Ricchi faced Brian Maxwell at BKFC 18 on June 26, 2021. He won the bout by second-round technical knockout.

Ricchi faced Jake Bostwick at BKFC Knucklemania 2 on February 19, 2022. He won the bout by unanimous decision.

Ricchi faced Ulysses Diaz for the interim middleweight title on June 24, 2022, at BKFC 26. He won the bout by first-round TKO to win the interim title.

Ricchi faced David Mundell for the vacant BKFC middleweight title on December 3, 2022, at BKFC 34. He lost the bout by knockout in the third round.

Ricchi faced Erick Lozano at BKFC 38 on April 21, 2023. He lost the bout by first-round knockout.

Ricchi faced Anthony Lacaze on December 21, 2024 at BKFC on DAZN 3. He won the fight by unanimous decision.

Ricchi faced Dallas Davison on July 12, 2025 at BKFC 78. He won the fight by knockout in the second round.

Ricchi faced Josef Hala for the inaugural BKFC European Midleweight Championship on October 25, 2025 at BKFC 83. He lost the fight by technical knockout in the third round.

== Championships and accomplishments ==
- Bare Knuckle Fighting Championship
  - Interim BKFC Middleweight World Champion (One time)

» **Work to be completed**: Please summarize the passage on Ricchi's bouts in two sentences. The material after this point comes from another source.

» **Stored data**:
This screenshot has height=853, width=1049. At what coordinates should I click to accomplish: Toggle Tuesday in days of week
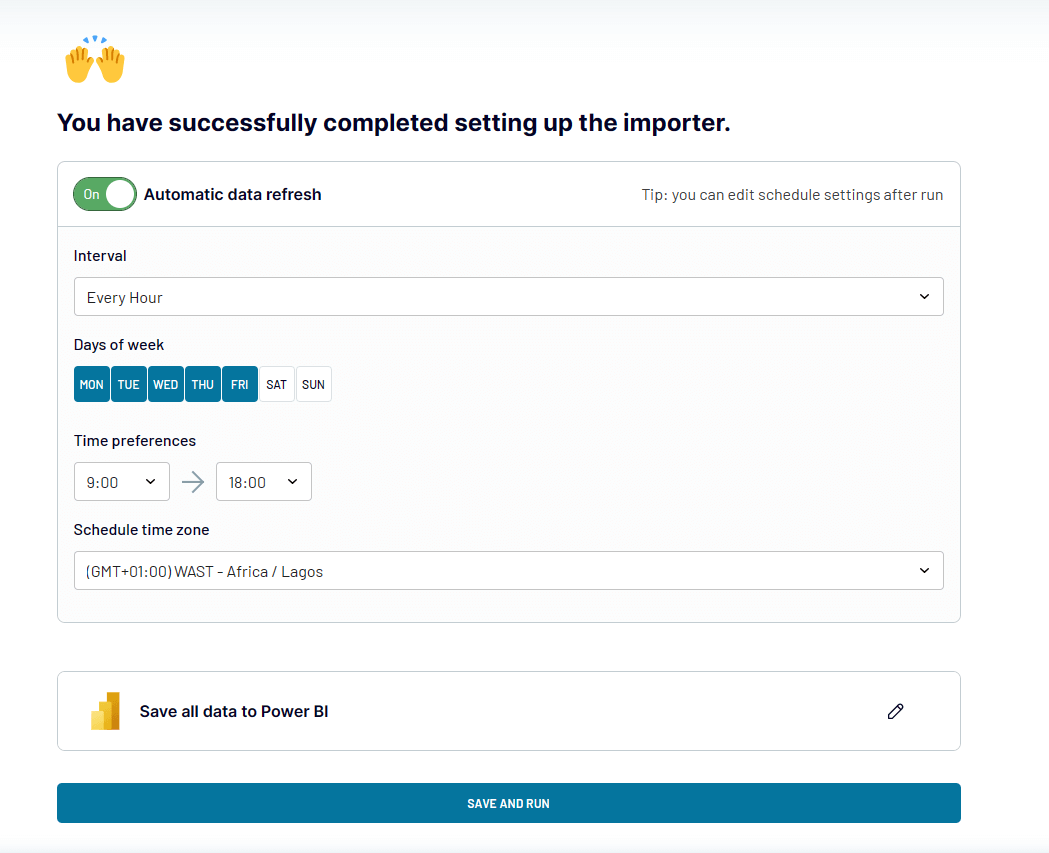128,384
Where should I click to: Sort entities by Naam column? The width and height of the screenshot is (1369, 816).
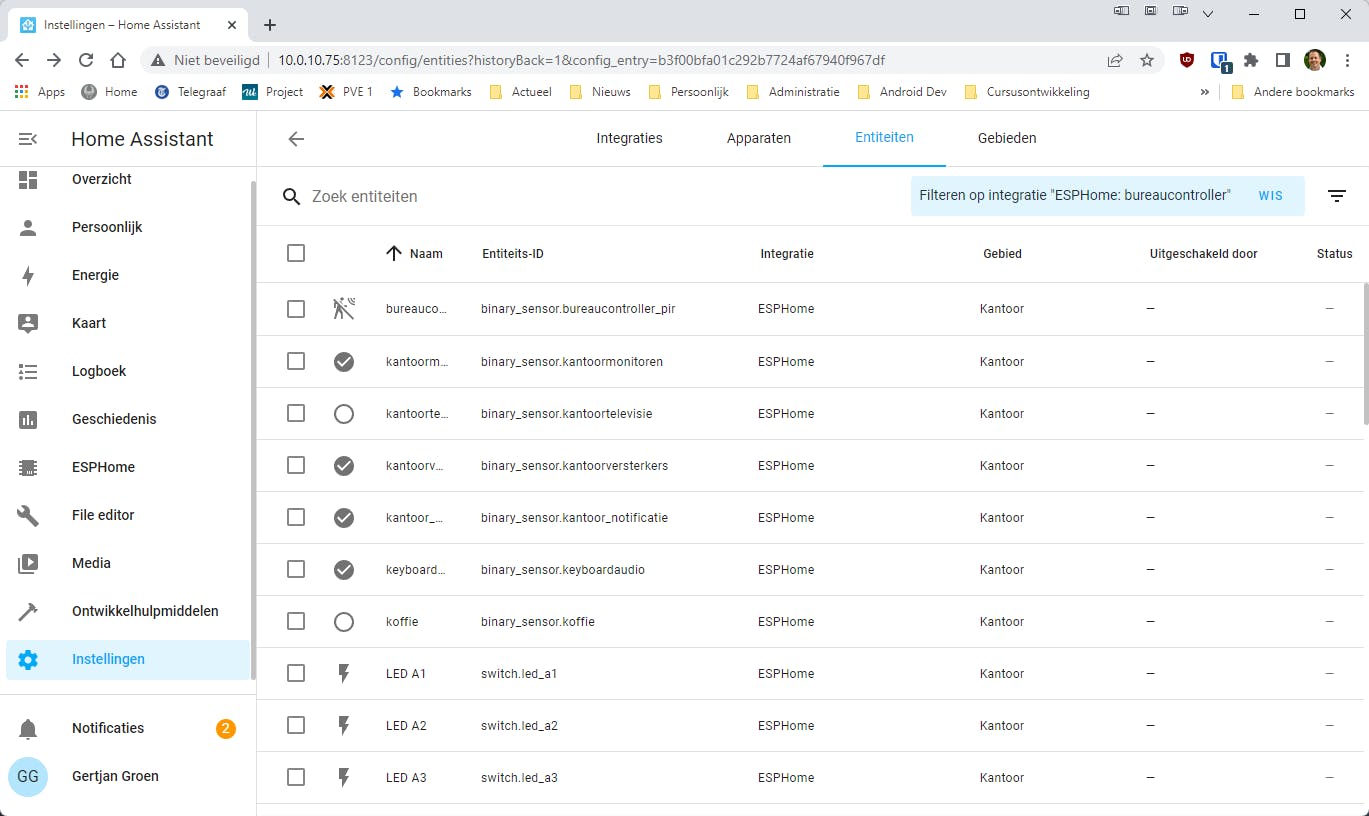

» **The solution**: Ricchi fought at BKFC events from 2021 to 2025 and won the interim middleweight title with a first-round TKO over Ulysses Diaz at BKFC 26 in June 2022. He lost both of his other title fights in the third round: to David Mundell for the vacant BKFC middleweight title and to Josef Hala for the inaugural BKFC European title.